Which I'm just now really thinking about as a term and on reflection it's a pretty rubbish name for them

[–] WoodScientist@lemmy.world 5 points 1 day ago

It's doubtless an artifact of history. Rubber water bottles like that go way back. Before the days of electric blankets, space heaters, boiler heating, gas furnaces, etc, heating was often provided by wood- or coal-burning stoves. With a rubber bladder like that, you could boil some water on the stove and take it to bed with you. If all you have is a fire to keep you warm, it's hard to use that fire to directly heat your bed. For someone sleeping in a cold bedroom in an old drafty house, a hot water bottle and a pile of blankets was how you often got through the cold winter nights. And stoneware versions of the same concept go back at least half a millennium.

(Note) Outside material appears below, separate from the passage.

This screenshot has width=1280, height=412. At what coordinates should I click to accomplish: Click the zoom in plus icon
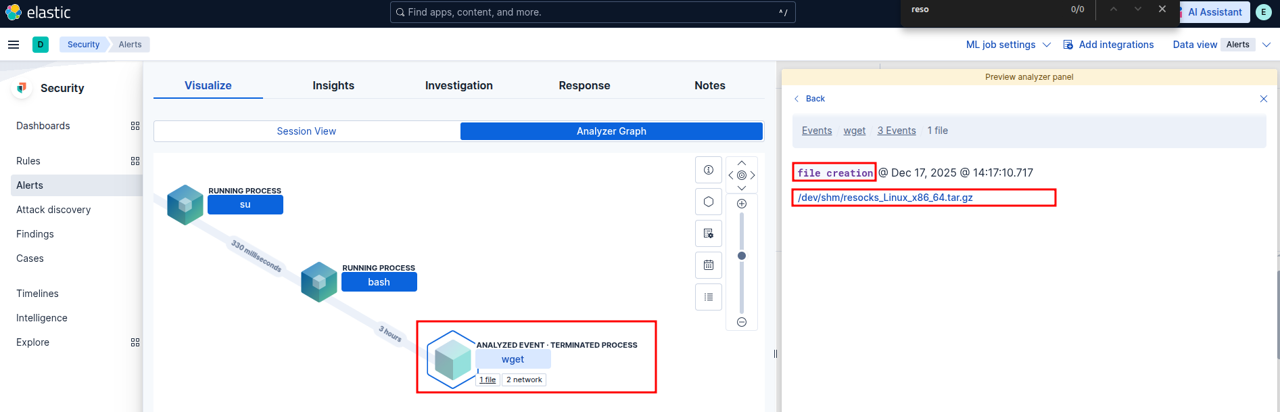pos(742,204)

But ice available in the home? Some homes in the late 19th century and earlier sometimes had ice boxes - literally just insulated boxes that you could put ice in to keep food cold. The ice had to be cut off of frozen lakes in the winter and stored in big insulated ice houses for the rest of the year. But such ice would be too expensive and precious to fill a water bottle with. Maybe someone really wealthy could afford to do that. Maybe you could do it if someone was severely ill and needed a fever cooled. But pre-WW2, even if you had access to ice, it was too precious for most people to be able to justify using it just as a sleep aid.

To make something like this practical, you really need a modern freezer. Even in the days of ice boxes, you wouldn't be able to pull something like this off unless you were willing to use up two liters of expensive bought ice every night. That's just not something most people could afford.

The first domestic freezers as we know them now didn't appear until the 1940s. And it took decades for them to become ubiquitous in the homes of people in wealthy countries. It's only in the last 50 years or so that you could just assume a random person in a developed country has access to a freezer. And there are certainly still people who don't have such access.

So yeah, we've had hot water bottles for many centuries, but the concept of a cold bottle or cold pack is only something that's been feasible for less than a single human lifetime. We were doubtlessly calling these things "hot water bottles" generations before the freezer was invented. It turns out they can also be used as ice packs, but the name was already established.

[–] picnicolas@slrpnk.net 3 points 1 day ago (1 children)

Thank you. Just ordered one and I’m very excited to try this. I’ve been researching the cooling loops but they seem impractical and too expensive..

[–] WoodScientist@lemmy.world 3 points 1 day ago

Feel free to reply to this after you give it a try. It worked for me, but I'm curious if it works for anyone else.

[–] bungle_in_the_jungle@lemmy.world 5 points 1 day ago (2 children)

Doesn't this leave you with wet patches in your bed though?

[–] SpaceNoodle@lemmy.world 11 points 1 day ago (1 children)

I think the bottles are sealed.

[–] Chainweasel@lemmy.world 15 points 1 day ago (1 children)

Water condensates on cool things and the body loses water vapor through pores.
I think the covers on the bottles should mostly prevent that though.

[–] WoodScientist@lemmy.world 4 points 1 day ago* (last edited 1 day ago)

The covers do mostly prevent it. They sometimes do get a little bit of condensation, but it's not significant. The cover mostly takes care of it. You can get a little condensation near the sealed end of the bottle. It's less than the amount of moisture you would generate via sweating.

[–] WoodScientist@lemmy.world 5 points 1 day ago

It doesn't leave wet patches. If you used the bottle without the cover, it would. But the cover makes it so that heat energy only slowly leaches into it. In other words, the surface of the covered bottle is probably around 60F/16C. And the surface is fluffy, not smooth.